Think back to a year ago. No, not the insurrection, but the day before. On January 5th, both Raphael Warnock and Jon Ossoff won their Georgia run-offs, turning the U.S. Senate the palest – but still lovely! – shade of blue. Honestly, to most of us, the likelihood of not just one but both of these men prevailing seemed preposterous. But we opened our checkbooks, rolled up our sleeves, and got to work anyway. Their victories felt miraculous.

But of course it wasn’t a miracle at all. It was the determination, hard work, and generosity of everyone – doubtful and hopeful alike – who stepped up. Led by primarily Black grassroots organizers whose persistent movement building had just put the state in Biden’s column, legions of activists and volunteers knocked on doors, registered new voters, phone banked, wrote letters and postcards, texted, and donated hundreds of millions of dollars.

As a result, Democratic turnout, especially in counties with a large share of Black voters, smashed records. As Nse Ufot, head of the New Georgia Project said at the time, “The margins are so small that every action, including your vote, matters and will make a difference. Black voters got that message. Black voters recognized that we need to complete the task.”

Now we turn to the task of securing a better and more progressive future in 2022, “striving,” as Amanda Gorman reminds us, “to form our union with purpose.“

The hill we must climb in 2022 is indeed steep. Yet we’ve done it before and we’ll do it again. In the spirit of January 5, 2021, and of the poet, we greet the New Year with purpose and resolve.

*

I wrote this for the January issue of “The Drop,” a newsletter I produce for Airlift, an all-volunteer group near and dear to my heart. Airlift raises money for progressive grassroots organizations in key areas throughout the country. The groups we fund excel at turning non-voters into voters, especially in communities of color, women, and young people–exactly the groups who made all the difference in the 2020 election, and will do so again in 2022.

These Times

These are dark times. Literally, since the winter solstice was yesterday, but emotionally and politically, too, as omicron surges and a nihilistic GOP gains ground while Democrats falter.

These are the times when it is good to turn to poetry: I have been re-reading Amanda Gorman’s Inaugural Poem, “The Hill We Climb.” It’s as inspiring today as it was in the beginning of the year, precisely because it acknowledges the exhaustion and brutal realities from which hope, perseverance, and progress nonetheless emerge.

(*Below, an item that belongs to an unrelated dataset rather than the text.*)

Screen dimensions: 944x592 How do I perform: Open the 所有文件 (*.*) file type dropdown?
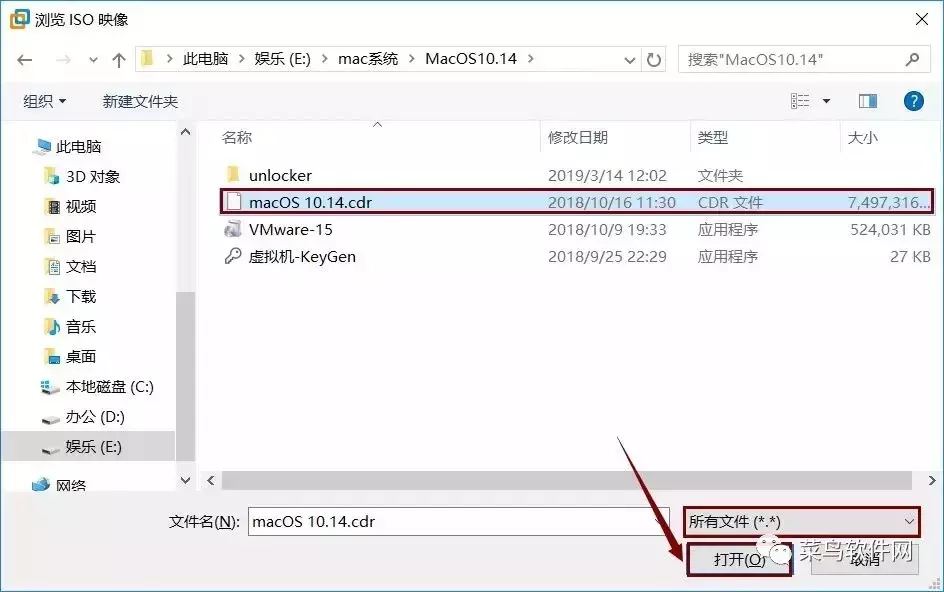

These are the times when it is good to turn to historians for the solace of the long view. In her missive of December 19, Heather Cox Richardson quotes The American Crisis, Thomas Paine’s pamphlet from the same date in 1776, “at a time when the fortunes of the American patriots seemed at an all-time low”:

These are the times that try men’s souls. The summer soldier and the sunshine patriot will, in this crisis, shrink from the service of their country; but he that stands by it now, deserves the love and thanks of man and woman.

Richardson goes on to recount how the new American enterprise seemed doomed after the initial excitement of that summer’s Declaration of Independence gave way to the bleakness of exhaustion, demoralization, and retreat. She continues, quoting Paine:

Let it be told to the future world, that in the depth of winter, when nothing but hope and virtue could survive, that the city and the country, alarmed at one common danger, came forth to meet and to repulse it.

Patriots rallied, and nearly five years later, a new nation emerged—“A republic, if you can keep it,” in the prescient words of Benjamin Franklin.

Can we? It sometimes feels doubtful in these dark days.

Yet these are also the times when from now until the summer solstice, the light will grow each and every day. And beyond, too, if we heed Amanda Gorman’s call:

For there is always light, if only we’re brave enough to see it.

If only we’re brave enough to be it.